Armin Boehm: The Evil Eye

Exhibition catalogue edited by Hilke Wagner
texts (German/English) by Martin Engler, Gregor Jansen, Veit Loers, Gabriele Sand, and an interview with Armin Boehm by Sarah Frost
144 p with 120 coloured illustrations
275 x 220 mm, clothbound and embossed

ISBN 978-3-940953-20-9


The Little Poison Kitchen

Around the turn of the previous century, and before the First World War, the avant-garde would also draw upon ideas from the fields of theosophy and anthroposophy.
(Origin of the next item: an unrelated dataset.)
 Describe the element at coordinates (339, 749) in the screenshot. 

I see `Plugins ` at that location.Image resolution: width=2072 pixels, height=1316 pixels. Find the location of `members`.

And so it was that a blatant esotericism also permeated those extremely convoluted texts by Kandinsky or Mondrian, forming the intrinsic make-up of a scientifically exact abstraction.
In his first large catalogue publication for his solo show at the Kunstverein Braunschweig, Armin Boehm presents a dark, impasto form of painting that acknowledges such occult and parascientific border areas, and which seems to hover in some supposedly dead, almost gothic-seeming, liminal space, by building layer upon layer and moving from light to dark tones, with the result that shimmering flashes of the natural coloration of the polychrome ground finally burst through the dark mixed technique. With his portraits, interiors, and landscape paintings, Armin Boehm takes up the circulating images of terror camps, military bases, and »poison kitchens«, and unreservedly links them to planetary spaces, comets, and constellations. It is as though the »evil eye« is simultaneously elucidating and bamboozling us with the mass media image of a new unconscious, in the terrifyingly beautiful splendour of established mastery.